_YOUR OBJECTIVE_. Although the entries contain pictures, repeat only their words, exactly as written.
★ ★ ★ ★
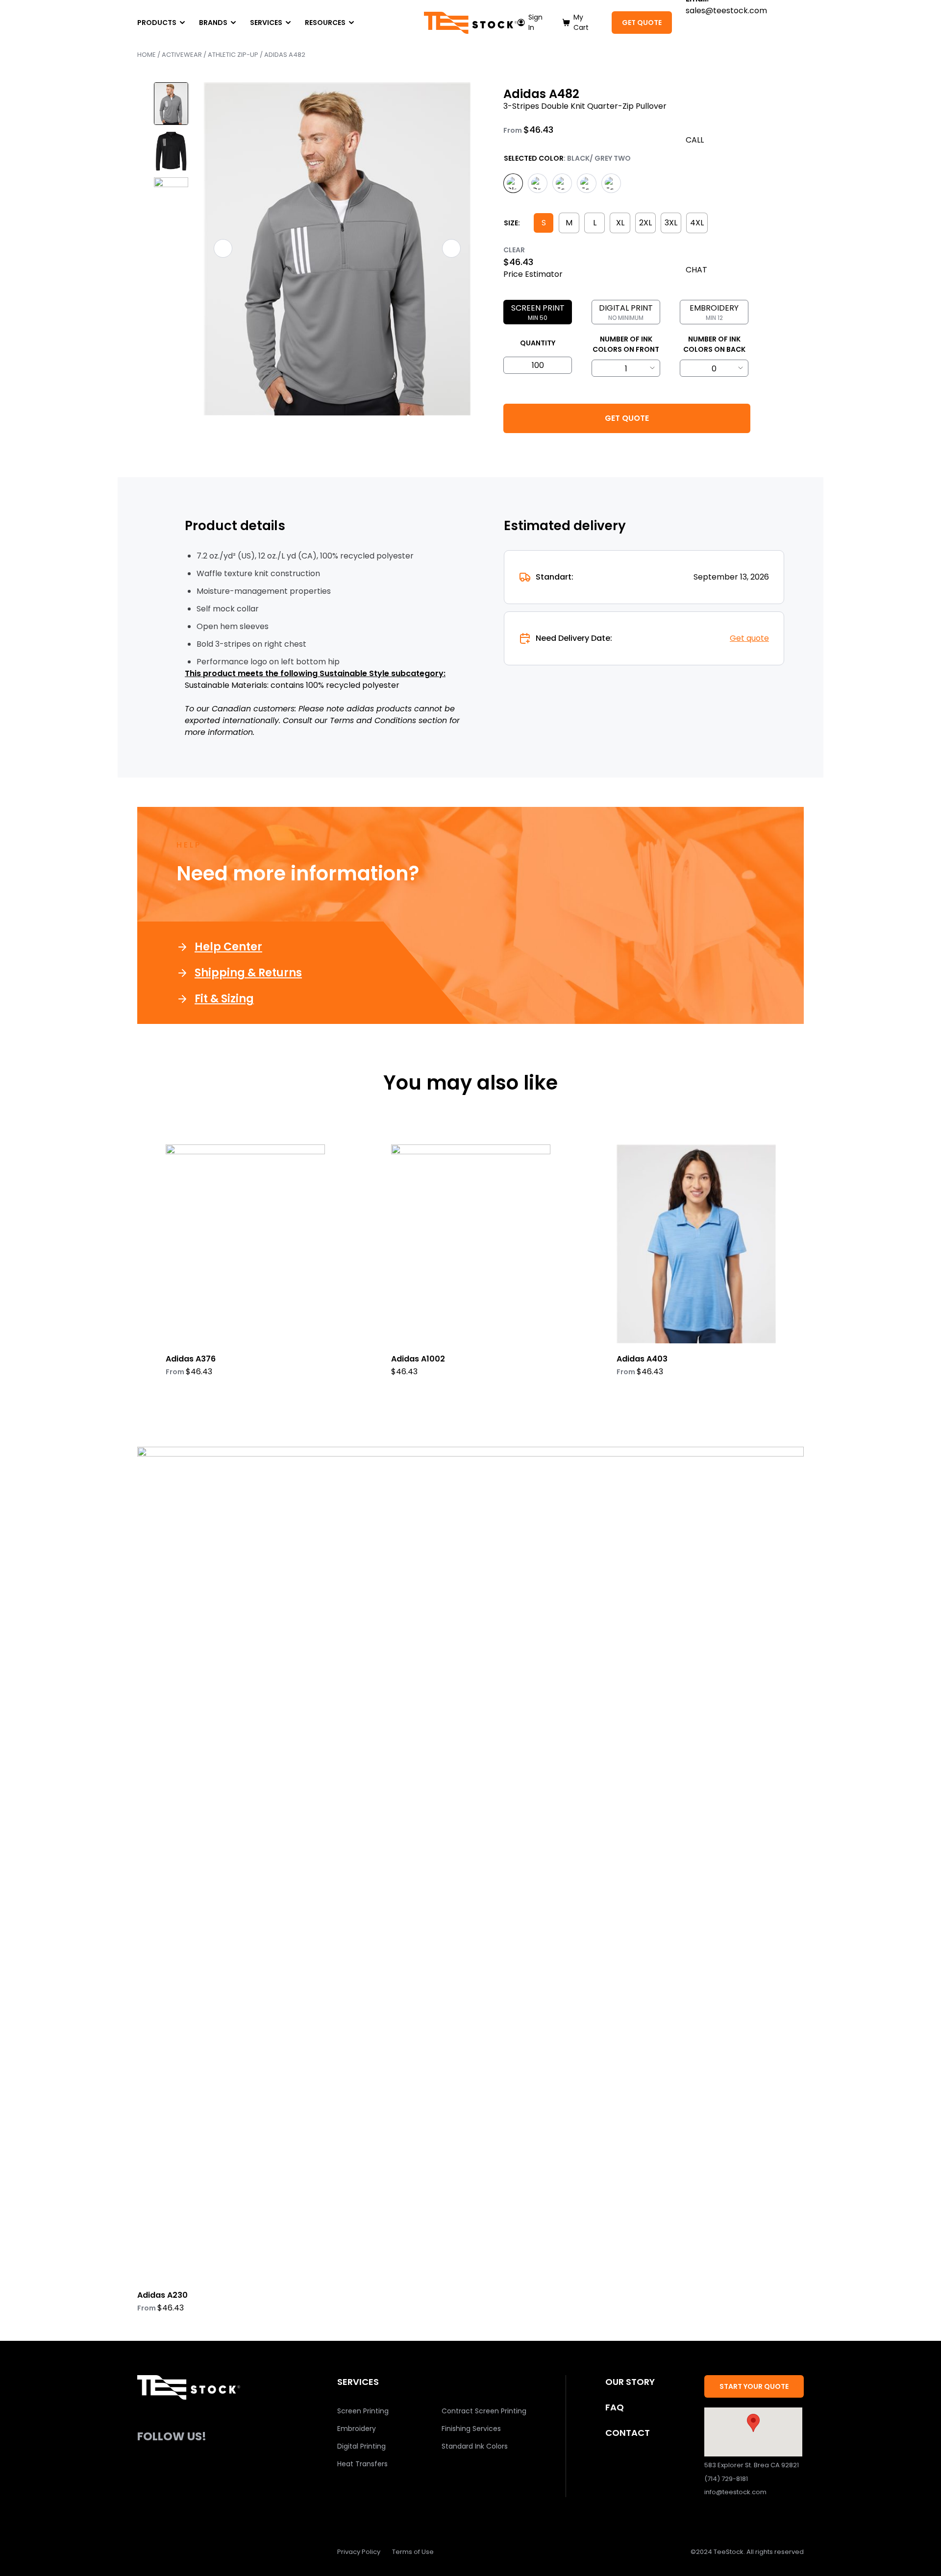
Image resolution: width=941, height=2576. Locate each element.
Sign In (535, 22)
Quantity (537, 343)
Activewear (182, 54)
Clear (514, 250)
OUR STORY (630, 2382)
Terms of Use (413, 2551)
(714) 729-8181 (726, 2478)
★ ★ ★ ★
_RESULT_.
Image resolution: width=941, height=2576. Locate each element.
Sign In (535, 22)
Quantity (537, 343)
Activewear (182, 54)
Clear (514, 250)
OUR STORY (630, 2382)
Terms of Use (413, 2551)
(714) 729-8181 (726, 2478)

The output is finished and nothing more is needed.